Appearing on NBC's "TODAY," Conway said she could not comment on the wiretapping claim, noting that "it's under investigation" by the House Intelligence Committee. The top lawmakers on that committee have asked the Justice Department to hand over by Monday any evidence of electronic surveillance of Trump.
The Justice Department on Monday afternoon asked for more time.
In a separate appearance on ABC's "Good Morning America," Conway said she had "no evidence" to prove the wiretapping accusation.
Conway on Sunday said the federal government has many ways to spy on its citizens beyond tapping phones, telling New Jersey's Bergen County Record that "you can surveil someone through their phones, certainly through their television sets — any number of ways." She did not provide any evidence to support that claim.
She later added on Twitter that her "response to Bergen Record was about surveillance articles in news & techniques generally, not about the campaign." In an interview on CNN on Monday, Conway jokingly clarified her comments, saying: "I'm not Inspector Gadget. I don't believe people are using the microwave to spy on the Trump campaign."
Kevin Lewis, a spokesman for Obama, has said "any suggestion" that the former president ordered surveillance on Trump was "simply false." Appearing on NBC's "Meet the Press" on March 5, James Clapper, Obama's director of national intelligence, denied that Trump Tower was tapped.
Conway on "TODAY" also defended the president's position on the Bureau of Labor Statistics jobs report, which he once denounced as "phony" but now, as the sitting chief executive, completely embraces.

- MATERIAL
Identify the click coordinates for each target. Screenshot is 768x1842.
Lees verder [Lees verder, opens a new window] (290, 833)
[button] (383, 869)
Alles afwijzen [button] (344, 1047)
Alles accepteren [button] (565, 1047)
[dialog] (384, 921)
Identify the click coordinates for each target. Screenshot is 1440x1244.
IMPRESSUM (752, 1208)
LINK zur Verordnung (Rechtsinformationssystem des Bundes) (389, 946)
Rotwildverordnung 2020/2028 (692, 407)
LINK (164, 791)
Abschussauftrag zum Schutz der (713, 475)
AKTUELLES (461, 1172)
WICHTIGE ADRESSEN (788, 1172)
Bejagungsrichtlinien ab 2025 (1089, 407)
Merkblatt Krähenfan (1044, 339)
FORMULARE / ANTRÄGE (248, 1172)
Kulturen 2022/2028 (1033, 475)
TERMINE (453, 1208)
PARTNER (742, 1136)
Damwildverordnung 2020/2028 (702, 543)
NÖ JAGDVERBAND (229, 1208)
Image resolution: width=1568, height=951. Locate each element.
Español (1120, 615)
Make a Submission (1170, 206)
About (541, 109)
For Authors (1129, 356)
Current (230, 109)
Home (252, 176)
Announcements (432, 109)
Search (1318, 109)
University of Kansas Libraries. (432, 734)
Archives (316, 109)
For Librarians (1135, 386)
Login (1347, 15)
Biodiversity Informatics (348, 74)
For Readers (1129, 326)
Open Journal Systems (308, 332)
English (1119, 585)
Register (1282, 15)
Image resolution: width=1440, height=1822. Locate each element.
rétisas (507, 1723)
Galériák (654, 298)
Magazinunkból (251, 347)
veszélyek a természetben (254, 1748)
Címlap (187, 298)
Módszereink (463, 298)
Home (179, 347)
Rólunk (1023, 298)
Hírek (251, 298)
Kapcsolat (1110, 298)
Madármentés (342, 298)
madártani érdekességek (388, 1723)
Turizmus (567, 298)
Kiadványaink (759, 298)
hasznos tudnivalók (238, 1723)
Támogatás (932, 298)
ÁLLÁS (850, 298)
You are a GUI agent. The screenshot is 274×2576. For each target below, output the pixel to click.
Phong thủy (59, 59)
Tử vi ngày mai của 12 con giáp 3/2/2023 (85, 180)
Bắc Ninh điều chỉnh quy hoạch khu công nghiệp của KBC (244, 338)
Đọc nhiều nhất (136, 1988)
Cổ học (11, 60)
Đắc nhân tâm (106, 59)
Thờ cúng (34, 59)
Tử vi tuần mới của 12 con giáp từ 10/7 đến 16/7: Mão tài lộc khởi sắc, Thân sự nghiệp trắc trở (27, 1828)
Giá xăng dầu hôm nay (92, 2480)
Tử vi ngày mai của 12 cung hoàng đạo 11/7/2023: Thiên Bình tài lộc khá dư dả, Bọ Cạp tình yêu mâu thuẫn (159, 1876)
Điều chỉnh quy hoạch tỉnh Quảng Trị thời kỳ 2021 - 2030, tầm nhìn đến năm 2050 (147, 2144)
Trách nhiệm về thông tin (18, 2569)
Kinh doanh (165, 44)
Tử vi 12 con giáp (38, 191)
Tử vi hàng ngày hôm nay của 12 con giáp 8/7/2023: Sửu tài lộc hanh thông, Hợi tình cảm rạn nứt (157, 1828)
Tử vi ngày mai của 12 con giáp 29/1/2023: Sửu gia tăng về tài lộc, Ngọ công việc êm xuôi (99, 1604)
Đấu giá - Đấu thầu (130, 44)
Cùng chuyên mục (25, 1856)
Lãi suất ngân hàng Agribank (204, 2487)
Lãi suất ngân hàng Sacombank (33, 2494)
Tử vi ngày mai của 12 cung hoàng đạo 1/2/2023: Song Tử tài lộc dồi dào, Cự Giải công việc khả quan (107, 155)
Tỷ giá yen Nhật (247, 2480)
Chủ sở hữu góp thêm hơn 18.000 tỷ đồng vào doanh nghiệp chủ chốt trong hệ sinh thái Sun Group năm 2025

- WORK TO COMPLETE
1) In the article on Conway and the wiretapping claim, what did the Justice Department ask for on Monday afternoon?
2) Continue the article on Conway and the wiretapping claim from the point where it stops.
Nothing in the material matters for this work.

- ANSWERS PER TASK
1) More time.

2)
"There was a lot of fakery going on" during the Obama presidency, Conway said, denying that Trump had a credibility issue after his press secretary on Friday quipped: "I talked to the president prior to this, and he said to quote him very clearly: 'They may have been phony in the past, but it's very real now.'"
Pressed by NBC's Savannah Guthrie to explain the reversal, Conway insisted Americans were more concerned with pocketbook issues and a strengthening economy.
The statistics released Friday show that U.S. employers added 235,000 jobs in February, and that the unemployment rate dropped to 4.7 percent from 4.8 percent. As a presidential candidate, Trump slammed what he described as "phony unemployment numbers" that he suggested had been fabricated.
Conway pushed back on the suggestion that Trump's flip-flop on the jobs data was comparable to him abandoning his infamous "birther" crusade, telling NBC's Matt Lauer that she did not see any similarity between the two.